Build a GraphRAG Pipeline with Neo4j & LLMs

Use the llm-graph-builder to transform unstructured documents into a Neo4j knowledge graph. This enables a powerful GraphRAG pattern where you can ask natural language questions, retrieve relevant subgraphs, and generate context-aware answers with an LLM.

intermediate1 hour4 steps

The play

Set Up Your Environment
Clone the llm-graph-builder repository, install Python dependencies, and set environment variables for your Neo4j database and OpenAI API key. This prepares your system to run the pipeline.
Ingest Documents into Neo4j
Run the main script to process your text files. The script uses spaCy for entity extraction and an LLM to infer relationships, automatically building your knowledge graph from the documents. Create a sample text file to test.
Explore the Generated Graph
Connect to your Neo4j instance using the Neo4j Browser. Run a basic Cypher query to visualize the nodes and relationships created from your documents.
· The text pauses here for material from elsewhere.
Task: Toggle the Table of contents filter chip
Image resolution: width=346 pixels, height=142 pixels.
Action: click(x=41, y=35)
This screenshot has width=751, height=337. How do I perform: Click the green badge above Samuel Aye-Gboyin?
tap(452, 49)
This step confirms that the ingestion process worked correctly.
Ask a Question (GraphRAG)
Use the script's query mode to ask a natural language question about your documents. The tool converts your question to a Cypher query, retrieves a relevant subgraph, and feeds it to an LLM to generate a final answer.

Starter code

#!/bin/bash
# This script provides a complete end-to-end example of using the Neo4j RAG Pipeline.
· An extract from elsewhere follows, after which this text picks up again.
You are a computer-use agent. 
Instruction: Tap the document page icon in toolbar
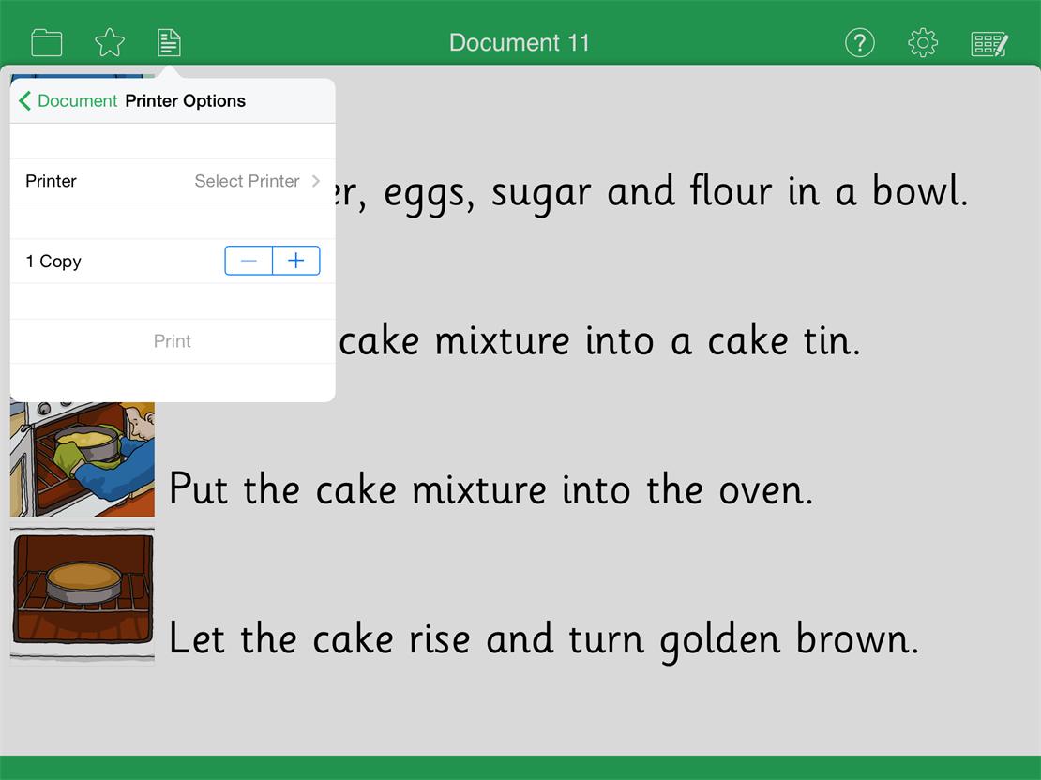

# 1. Clone the repository and navigate into it
git clone https://github.com/neo4j-labs/llm-graph-builder.git
cd llm-graph-builder

# 2. Install required Python packages
pip install -r requirements.txt

# 3. Set environment variables (replace with your actual credentials)
export OPENAI_API_KEY="sk-YOUR_OPENAI_API_KEY"
export NEO4J_URI="neo4j+s://YOUR_NEO4J_AURA_INSTANCE.databases.neo4j.io"
export NEO4J_USERNAME="neo4j"
export NEO4J_PASSWORD="YOUR_NEO4J_PASSWORD"

# 4. Create a sample data file
mkdir -p data
echo "Alice is a software engineer at Acme Inc. Bob is a project manager at the same company. They both work on the 'Phoenix' project." > data/sample.txt

# 5. Run the ingestion process to build the knowledge graph
# This will read the text file, extract entities/relationships, and load them into Neo4j.
# Ensure your Neo4j database is empty or you're okay with adding new nodes/relationships.
echo "
--- Starting data ingestion... ---"
python main.py --path "data" --model "gpt-3.5-turbo-16k"

# 6. Ask a question using the GraphRAG pattern
# The script will convert the question to Cypher, query the graph, and generate an answer.
echo "
--- Asking a question to the graph... ---"
python main.py --question "Who works on the Phoenix project?"